The starting model is, without doubt, the most important structure that is used in modeling protein chemistry. Generating the starting model requires a lot of work: getting a suitable PDB file, adding hydrogen atoms and checking all unusual features, checking simulation-generated and potential salt bridges, performing an unconstrained geometry optimization, and finally checking the resulting geometry once more for any possible anomalies or faults. The result of all this work should be three files, a PDB file, a normal MOPAC data set file, and a MOPAC archive file. Of these, the archive file is the most versatile, in that it contains the most useful information, and can be edited easily to make a MOPAC data set. In the archive file, <file>.arc, and the MOPAC data set, <file>.mop, the data-set should have the following structure:
(1) A set of lines that start with an asterisk, indicating that they are comments. These lines will be used in making the start of a PDB file. Lines of this type start with PDB-type line entries, such as:
If these lines are not wanted, either delete them or add NOCOMMENTS to the next data-set.

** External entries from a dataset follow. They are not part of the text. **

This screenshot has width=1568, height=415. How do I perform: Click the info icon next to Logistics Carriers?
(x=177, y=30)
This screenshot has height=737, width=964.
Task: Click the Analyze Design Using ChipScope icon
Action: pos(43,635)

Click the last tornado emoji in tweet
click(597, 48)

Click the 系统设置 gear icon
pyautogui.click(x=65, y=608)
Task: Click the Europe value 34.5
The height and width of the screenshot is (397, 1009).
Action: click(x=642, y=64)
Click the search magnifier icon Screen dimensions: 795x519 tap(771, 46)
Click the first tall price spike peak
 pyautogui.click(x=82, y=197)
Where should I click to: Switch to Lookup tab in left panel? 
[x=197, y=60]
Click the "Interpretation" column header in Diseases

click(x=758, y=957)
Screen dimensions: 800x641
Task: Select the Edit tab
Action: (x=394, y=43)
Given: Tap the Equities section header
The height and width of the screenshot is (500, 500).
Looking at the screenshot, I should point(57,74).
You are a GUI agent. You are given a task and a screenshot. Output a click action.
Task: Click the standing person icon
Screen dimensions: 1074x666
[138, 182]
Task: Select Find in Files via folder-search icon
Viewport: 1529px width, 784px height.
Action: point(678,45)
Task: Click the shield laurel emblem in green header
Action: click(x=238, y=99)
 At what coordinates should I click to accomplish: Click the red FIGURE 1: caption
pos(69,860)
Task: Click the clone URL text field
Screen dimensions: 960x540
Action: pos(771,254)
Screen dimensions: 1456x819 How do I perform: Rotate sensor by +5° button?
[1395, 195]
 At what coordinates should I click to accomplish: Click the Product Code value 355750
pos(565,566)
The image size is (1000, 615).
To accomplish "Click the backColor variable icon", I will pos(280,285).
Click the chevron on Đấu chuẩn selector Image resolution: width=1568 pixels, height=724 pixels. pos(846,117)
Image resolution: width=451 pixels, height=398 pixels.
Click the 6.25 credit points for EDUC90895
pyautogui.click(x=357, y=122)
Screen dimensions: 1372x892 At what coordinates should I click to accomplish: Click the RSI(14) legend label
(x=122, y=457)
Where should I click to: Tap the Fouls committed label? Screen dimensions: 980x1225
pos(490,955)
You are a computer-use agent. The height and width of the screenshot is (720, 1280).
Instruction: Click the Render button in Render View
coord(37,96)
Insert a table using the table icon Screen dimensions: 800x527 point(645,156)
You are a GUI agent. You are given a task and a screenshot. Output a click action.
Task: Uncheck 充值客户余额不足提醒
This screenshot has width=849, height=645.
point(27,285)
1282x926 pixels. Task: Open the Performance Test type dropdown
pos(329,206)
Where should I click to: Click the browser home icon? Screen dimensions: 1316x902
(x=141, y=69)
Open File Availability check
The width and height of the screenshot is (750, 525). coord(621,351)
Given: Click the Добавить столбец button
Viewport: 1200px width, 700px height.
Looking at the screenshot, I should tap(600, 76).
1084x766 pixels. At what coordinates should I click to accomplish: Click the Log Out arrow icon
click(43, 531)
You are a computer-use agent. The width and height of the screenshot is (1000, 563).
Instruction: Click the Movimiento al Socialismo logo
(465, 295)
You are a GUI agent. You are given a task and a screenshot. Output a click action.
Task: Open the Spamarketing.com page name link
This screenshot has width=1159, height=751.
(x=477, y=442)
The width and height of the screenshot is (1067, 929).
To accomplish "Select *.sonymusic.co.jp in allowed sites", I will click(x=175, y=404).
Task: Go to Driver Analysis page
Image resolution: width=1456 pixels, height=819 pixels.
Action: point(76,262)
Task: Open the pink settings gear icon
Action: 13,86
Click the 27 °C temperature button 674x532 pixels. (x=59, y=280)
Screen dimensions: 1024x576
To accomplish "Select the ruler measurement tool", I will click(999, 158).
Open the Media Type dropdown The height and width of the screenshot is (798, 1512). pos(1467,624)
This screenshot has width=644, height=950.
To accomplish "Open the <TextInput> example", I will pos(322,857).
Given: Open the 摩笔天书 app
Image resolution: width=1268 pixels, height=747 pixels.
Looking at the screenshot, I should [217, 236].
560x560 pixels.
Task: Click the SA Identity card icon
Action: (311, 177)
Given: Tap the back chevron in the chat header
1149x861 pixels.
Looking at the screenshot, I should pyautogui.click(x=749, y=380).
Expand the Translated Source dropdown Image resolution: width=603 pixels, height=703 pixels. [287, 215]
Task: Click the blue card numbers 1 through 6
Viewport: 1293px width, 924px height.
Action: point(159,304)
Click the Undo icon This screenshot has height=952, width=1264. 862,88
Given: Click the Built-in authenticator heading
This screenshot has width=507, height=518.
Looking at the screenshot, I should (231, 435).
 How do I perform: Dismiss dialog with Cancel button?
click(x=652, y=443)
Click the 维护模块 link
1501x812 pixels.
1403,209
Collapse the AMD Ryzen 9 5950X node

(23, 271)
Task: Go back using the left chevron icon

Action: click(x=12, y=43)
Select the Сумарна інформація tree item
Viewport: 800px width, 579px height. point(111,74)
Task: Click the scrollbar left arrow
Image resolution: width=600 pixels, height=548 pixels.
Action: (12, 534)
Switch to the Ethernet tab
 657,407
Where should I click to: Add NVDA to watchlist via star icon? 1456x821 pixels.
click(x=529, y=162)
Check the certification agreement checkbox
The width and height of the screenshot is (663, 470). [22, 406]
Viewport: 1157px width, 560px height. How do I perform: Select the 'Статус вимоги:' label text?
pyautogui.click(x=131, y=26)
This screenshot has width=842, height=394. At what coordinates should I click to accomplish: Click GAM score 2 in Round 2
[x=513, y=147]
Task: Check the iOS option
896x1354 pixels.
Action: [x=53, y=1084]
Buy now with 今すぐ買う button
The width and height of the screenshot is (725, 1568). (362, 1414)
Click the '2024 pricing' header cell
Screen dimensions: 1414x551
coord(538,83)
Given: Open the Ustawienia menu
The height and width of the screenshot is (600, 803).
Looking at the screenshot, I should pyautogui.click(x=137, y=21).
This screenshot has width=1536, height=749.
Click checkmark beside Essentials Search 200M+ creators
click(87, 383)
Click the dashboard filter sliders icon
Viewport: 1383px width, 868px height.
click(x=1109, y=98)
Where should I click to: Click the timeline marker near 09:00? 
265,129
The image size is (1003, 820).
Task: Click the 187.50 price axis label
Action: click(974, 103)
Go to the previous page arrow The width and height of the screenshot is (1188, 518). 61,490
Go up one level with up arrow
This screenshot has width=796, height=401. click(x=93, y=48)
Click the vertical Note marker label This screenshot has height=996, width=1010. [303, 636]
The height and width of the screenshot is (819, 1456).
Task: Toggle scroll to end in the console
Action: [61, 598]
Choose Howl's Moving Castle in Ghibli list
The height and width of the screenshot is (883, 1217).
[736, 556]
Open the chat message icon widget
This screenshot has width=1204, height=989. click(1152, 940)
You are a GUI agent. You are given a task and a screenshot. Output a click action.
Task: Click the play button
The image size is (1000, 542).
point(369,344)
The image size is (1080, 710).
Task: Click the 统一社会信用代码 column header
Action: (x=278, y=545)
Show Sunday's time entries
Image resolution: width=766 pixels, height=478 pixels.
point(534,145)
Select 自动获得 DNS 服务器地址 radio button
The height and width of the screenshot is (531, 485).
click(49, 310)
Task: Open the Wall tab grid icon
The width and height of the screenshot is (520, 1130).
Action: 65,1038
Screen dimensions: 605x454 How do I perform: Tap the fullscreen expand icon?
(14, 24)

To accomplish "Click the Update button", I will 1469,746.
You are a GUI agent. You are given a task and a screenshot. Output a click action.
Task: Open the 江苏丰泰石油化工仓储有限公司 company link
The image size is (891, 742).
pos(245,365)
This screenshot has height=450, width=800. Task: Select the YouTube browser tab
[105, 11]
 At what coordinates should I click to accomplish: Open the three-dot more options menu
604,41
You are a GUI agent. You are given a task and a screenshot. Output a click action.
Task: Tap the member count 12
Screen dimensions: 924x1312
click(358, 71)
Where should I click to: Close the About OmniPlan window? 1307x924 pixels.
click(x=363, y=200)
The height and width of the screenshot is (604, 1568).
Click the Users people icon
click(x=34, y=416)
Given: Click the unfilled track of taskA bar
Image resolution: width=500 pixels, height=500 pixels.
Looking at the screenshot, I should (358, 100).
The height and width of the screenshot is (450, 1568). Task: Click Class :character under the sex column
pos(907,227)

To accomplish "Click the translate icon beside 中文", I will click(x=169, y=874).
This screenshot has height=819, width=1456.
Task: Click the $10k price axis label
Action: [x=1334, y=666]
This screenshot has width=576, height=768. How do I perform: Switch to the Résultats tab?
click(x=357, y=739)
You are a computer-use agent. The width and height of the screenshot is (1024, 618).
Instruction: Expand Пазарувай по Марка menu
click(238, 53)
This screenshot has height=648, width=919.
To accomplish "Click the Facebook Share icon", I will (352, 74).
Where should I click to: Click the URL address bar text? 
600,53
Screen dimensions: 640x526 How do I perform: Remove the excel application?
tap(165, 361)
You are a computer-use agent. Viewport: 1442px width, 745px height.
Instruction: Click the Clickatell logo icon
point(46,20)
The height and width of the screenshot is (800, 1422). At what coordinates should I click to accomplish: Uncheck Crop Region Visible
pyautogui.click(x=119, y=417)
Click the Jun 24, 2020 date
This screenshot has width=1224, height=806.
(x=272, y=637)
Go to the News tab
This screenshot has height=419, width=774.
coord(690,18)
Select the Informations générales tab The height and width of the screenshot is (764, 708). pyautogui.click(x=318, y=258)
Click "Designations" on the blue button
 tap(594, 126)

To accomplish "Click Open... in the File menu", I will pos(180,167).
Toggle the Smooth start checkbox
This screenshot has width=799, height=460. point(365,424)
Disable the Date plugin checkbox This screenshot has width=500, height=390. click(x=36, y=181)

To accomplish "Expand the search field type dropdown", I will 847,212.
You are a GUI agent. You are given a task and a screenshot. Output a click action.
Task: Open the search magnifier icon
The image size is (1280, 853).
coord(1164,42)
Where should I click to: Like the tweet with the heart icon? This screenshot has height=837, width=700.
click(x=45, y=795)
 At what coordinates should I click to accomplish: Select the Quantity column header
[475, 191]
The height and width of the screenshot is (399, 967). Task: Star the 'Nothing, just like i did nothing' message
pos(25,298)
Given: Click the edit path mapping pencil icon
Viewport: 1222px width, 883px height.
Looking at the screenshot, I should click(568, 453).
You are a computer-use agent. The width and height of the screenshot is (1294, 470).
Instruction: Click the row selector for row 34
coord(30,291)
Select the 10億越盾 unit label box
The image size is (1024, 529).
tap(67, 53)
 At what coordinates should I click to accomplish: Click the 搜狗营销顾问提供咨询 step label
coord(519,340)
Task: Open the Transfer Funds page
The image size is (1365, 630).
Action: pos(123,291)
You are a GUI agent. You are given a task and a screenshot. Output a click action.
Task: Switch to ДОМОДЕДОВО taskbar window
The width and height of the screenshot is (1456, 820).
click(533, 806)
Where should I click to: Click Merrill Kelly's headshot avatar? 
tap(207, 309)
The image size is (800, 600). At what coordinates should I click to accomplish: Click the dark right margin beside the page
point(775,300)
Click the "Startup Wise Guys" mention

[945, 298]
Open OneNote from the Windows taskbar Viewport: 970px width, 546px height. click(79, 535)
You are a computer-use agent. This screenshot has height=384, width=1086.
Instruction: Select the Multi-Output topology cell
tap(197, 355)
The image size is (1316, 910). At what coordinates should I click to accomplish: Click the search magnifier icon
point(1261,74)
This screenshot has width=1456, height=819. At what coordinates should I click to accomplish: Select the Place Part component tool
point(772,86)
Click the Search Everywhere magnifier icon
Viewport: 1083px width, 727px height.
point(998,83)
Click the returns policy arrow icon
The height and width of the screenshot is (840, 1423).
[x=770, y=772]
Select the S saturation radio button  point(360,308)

(2) The normal keyword line. In the starting model, this will normally consist of the keyword START_RES. This keyword will be generated by ADD-H and unless there is a need to precisely reproduce the labeling of the original PDB file, specifically the "TER"s, it can be deleted.
(3) A title line.
(4) A comment line
(5) The complete geometry of the system. Each atom is labeled with information that allows the original PDB atom labels to be constructed.
(6) The standard blank line that indicates the end of the data set.
Because so much effort is required to make a starting model, it is important that the starting model should be copied and the copy put in a safe location. Of course, the starting model should be given a very descriptive name, e.g. "Crambin 1CBN Starting Model -3530kcal per mole.arc" A safe location could be a folder that contains only starting models.
A useful step is to include the heat of formation in the name. Protein modeling assumes that, given two different conformers, the lowest energy system is the more correct. So by including the ΔHf of the starting model in its name, the any potentially better model, i.e., a model with a lower ΔHf can readily be compared with the reference starting model.
During modeling work, there is the possibility that the system might unexpectedly drop in energy, as a salt bridge forms or a strained structure relaxes. If this happens, then the cause of the change should be simulated using the starting model. If the ΔHf is lowered by more than, e.g., 2 or 3 kcal/mol, then the current starting model should be replaced by a new starting model that has a new name. The old starting model should not be deleted at this point - it might be needed later on.
At first sight, the possibility that many months of hard work would be invalidated by a change in the starting model might be depressing, but if a careful record has been maintained for all the interesting structures - intermediates, transition states, vibrational frequencies, etc. - then these structures can usually be easily modified to incorporate the change and re-run.
Of course, it is much better to have a good starting model to begin with!
The PDB and MOPAC formats are readily interconverted: to convert a MOPAC format into a PDB format, run a MOPAC data set using keywords 0SCF PDBOUT only. This will generate the PDB format. To convert a PDB format into a MOPAC format, simply open the PDB using MOPAC; this will automatically generate a MOPAC data set, this can be found in the file <file>.arc.